══ Extract provided ══
I trust all of you can get a Bible, and leave it to you to read the single chapter which comprises this book. I will be quoting from the New American Standard Bible where I feel it necessary to present the words of the text, as I have usually found this translation closest to the Greek in those passages in which there is variation between translations--no one edited the translation for style, so I feel closer to the phraseology of the original authors despite the language barrier which no translation can fully cross. But before I actually quote any text, let me bring to your mind the essential facts of the story.
Once there was a man named Philemon, apparently a reasonably wealthy man, as he owned at least one slave, whose name was Onesimus. It is noteworthy that Onesimus means "useful", because the one so named proved otherwise: he ran away. Philemon was a Christian, converted through Paul's ministry, and I don't expect that he treated Onesimus particularly badly, as slave treatment in the Roman empire went; but there is nothing particularly pleasant about being a slave at all, and this one had had enough. If we are correct in identifying this slave with the Onesimus mentioned in Colossians 4:9, then it is reasonable to assume that all this took place in or near Colossae.
Paul was in prison. I believe that this was the Roman imprisonment which began at the end of The Acts of the Apostles and resulted in Paul appearing before Caesar Nero and being released to go on to Spain. It is certainly a contemporary epistle to Ephesians and Colossians, and I would guess Phillipians, all of which I would place after Romans, which must have been written from very near Corinth on that last missionary journey recorded in Acts, just before he went to Jerusalem to be arrested. Rome fits most of the pieces of the puzzle very well. Onesimus, the runaway slave, ran to the largest metropolitan area in the world to disappear. But he could not disappear. Instead, he ran into Paul--who, as you recall, was under house arrest and permitted to have visitors while awaiting his trial before Caesar. Hearing the gospel from Paul, as had his master before him, he repented, and turned to Christ. This was cause for rejoicing. But a cloud hung over our joy. Onesimus was a runaway slave. Death was the normal punishment, so much so that for Philemon to beat his slave to within inches of death would have been regarded a merciful punishment. Onesimus, now converted, sees that he must return to Philemon. Repentance means change, a change of thinking which results in a change of action (read my story about the boiler to understand what faith is). Although Philemon might kill him, would certainly hurt him, still he must go back.
Paul would rather that Onesimus come to no harm. He writes this letter to ask Philemon to forgive the slave for the wrong he has done--in essence, saying, "charge it to my account, take it off what you owe me". Yet if that were all he said, then the critics would be right--an interesting story. But Paul says far more than this.
═══
══ Data records ══
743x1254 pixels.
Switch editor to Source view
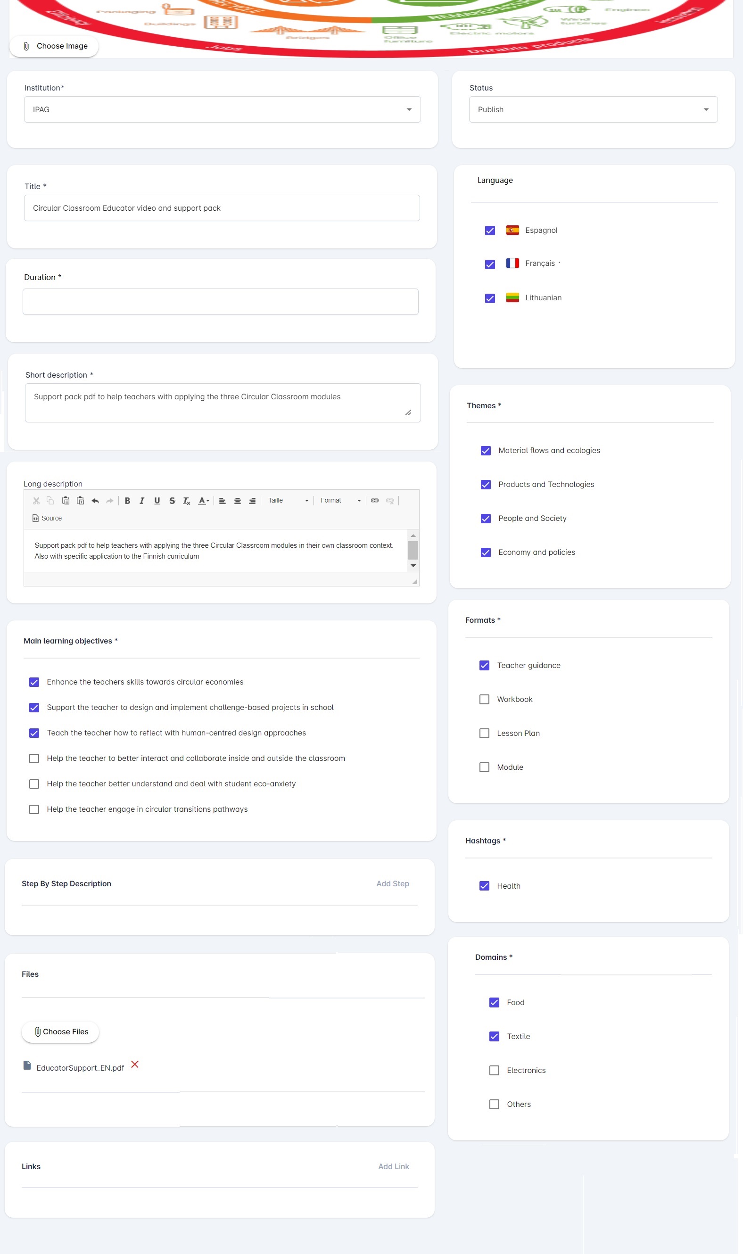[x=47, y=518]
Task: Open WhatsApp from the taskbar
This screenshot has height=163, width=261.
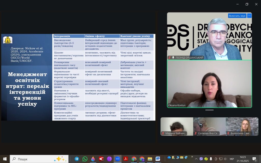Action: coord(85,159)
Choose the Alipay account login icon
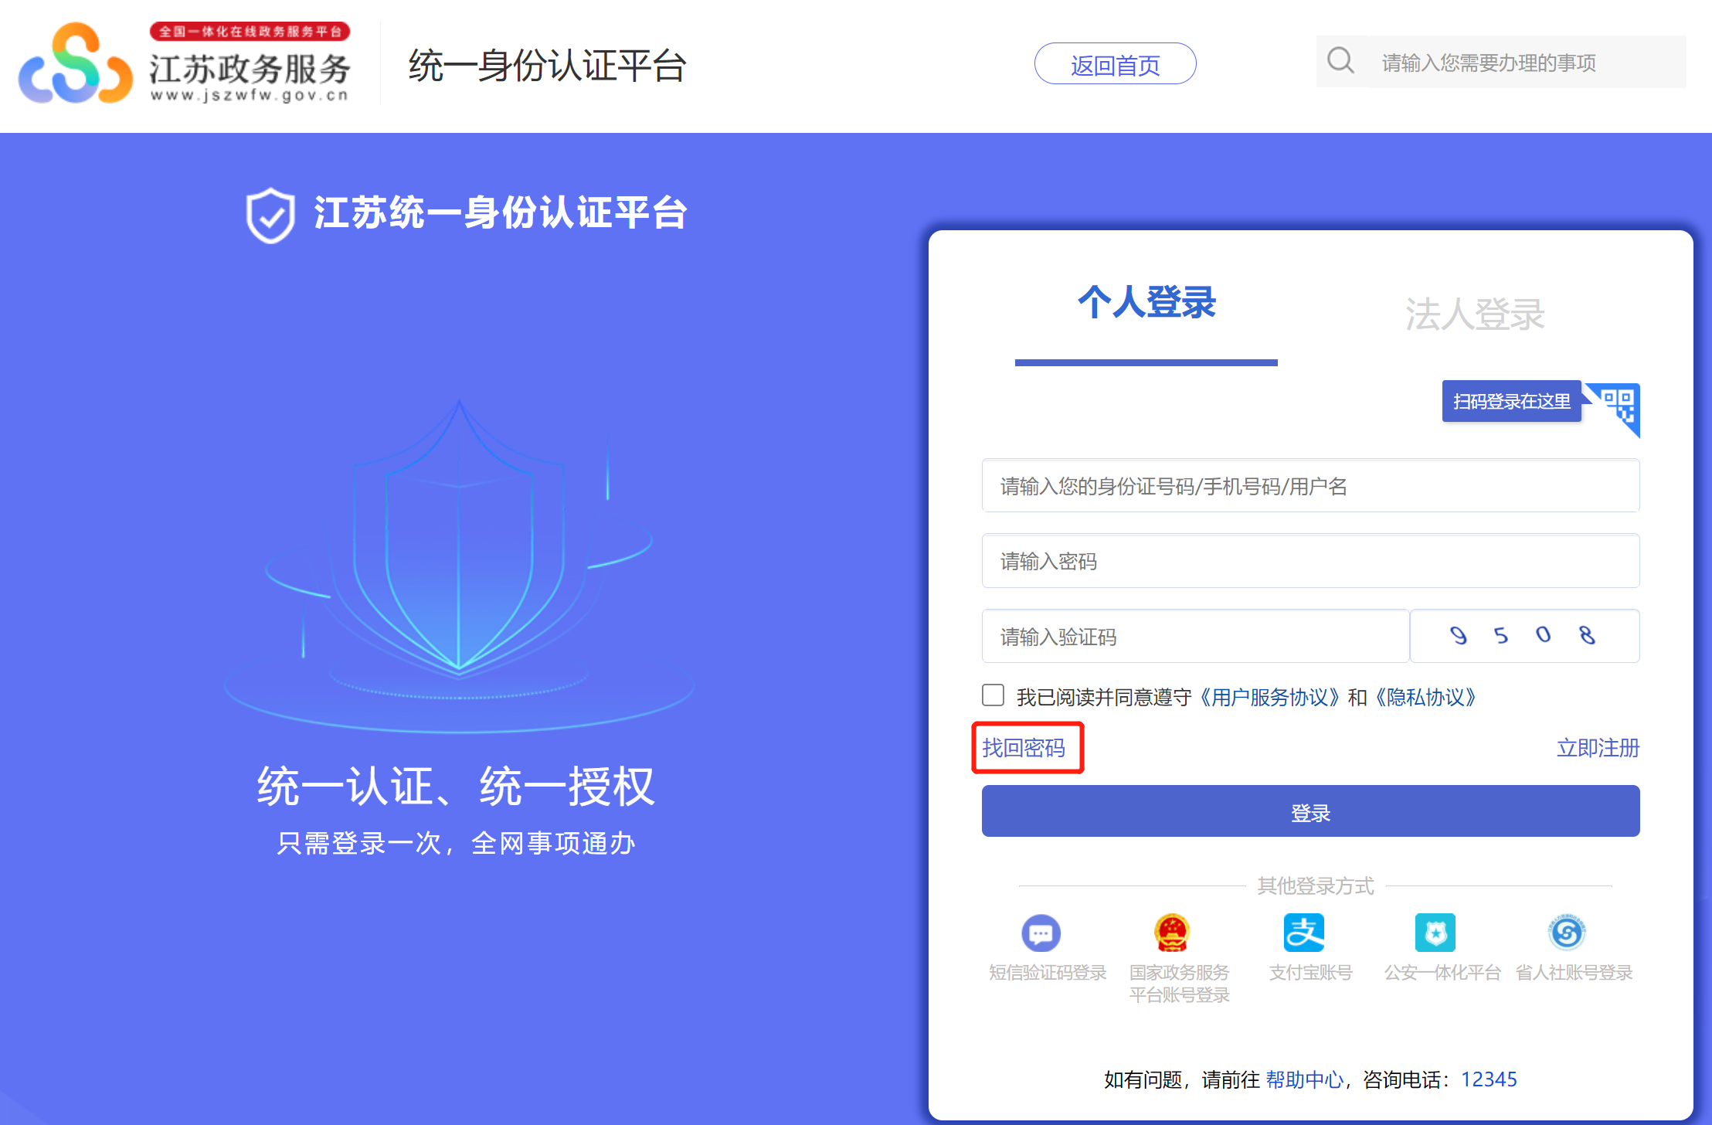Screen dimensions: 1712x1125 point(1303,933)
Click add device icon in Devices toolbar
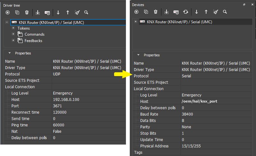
═══
* To be done *
- 1) In the passage about Philemon, reproduce word for word everything from "Paul would rather" down to "more than this.".
- 2) In the passage about Philemon, what does the name Onesimus mean?

* Answers to the exercises *
- 1)
Paul would rather that Onesimus come to no harm. He writes this letter to ask Philemon to forgive the slave for the wrong he has done--in essence, saying, "charge it to my account, take it off what you owe me". Yet if that were all he said, then the critics would be right--an interesting story. But Paul says far more than this.

- 2) It means "useful."